Бродя по залам, она быстро их оглядывала, ни к чему толком не приглядываясь, словно бы из вежливости. Тихонин счел за лучшее держаться от нее поодаль – и оказался в зале, посвященном копателям Трои. Узнал Шлимана, его жену Софию в золотых троянских украшениях. Эти фотографии были ему знакомы, и, глянув на них вскользь, он задержал свой взгляд на групповом, сильно увеличенном снимке из отдаленного, судя по костюмам и очкам людей, но не слишком далекого прошлого.
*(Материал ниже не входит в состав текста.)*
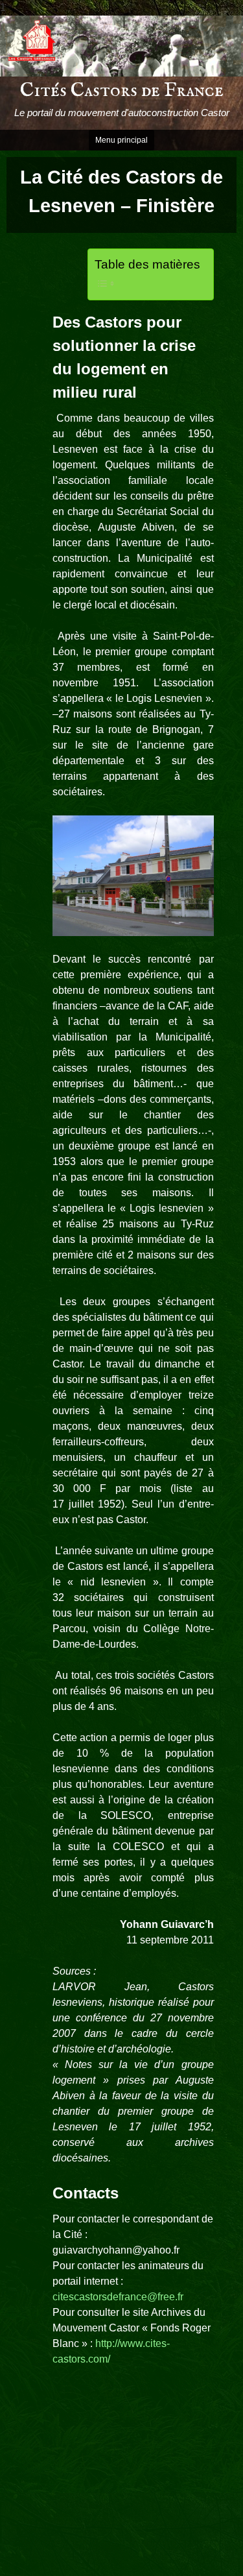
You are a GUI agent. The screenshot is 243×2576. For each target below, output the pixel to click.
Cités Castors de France (122, 90)
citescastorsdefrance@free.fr (117, 2296)
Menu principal (121, 140)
Неслышно подошла Мария, встала за его плечом, и Тихонин вновь услышал ее голос, уже успевший подобреть:
– Мартин Корфман и его команда… Где-то здесь и Карл Блеген, он точно должен быть.
Тихонин вдруг поймал себя на нелепом опасении. Он промолчал, но Мария угадала и устало рассмеялась:
– Нет, милый; Фила с ними быть не может. Он никогда не копал Трою.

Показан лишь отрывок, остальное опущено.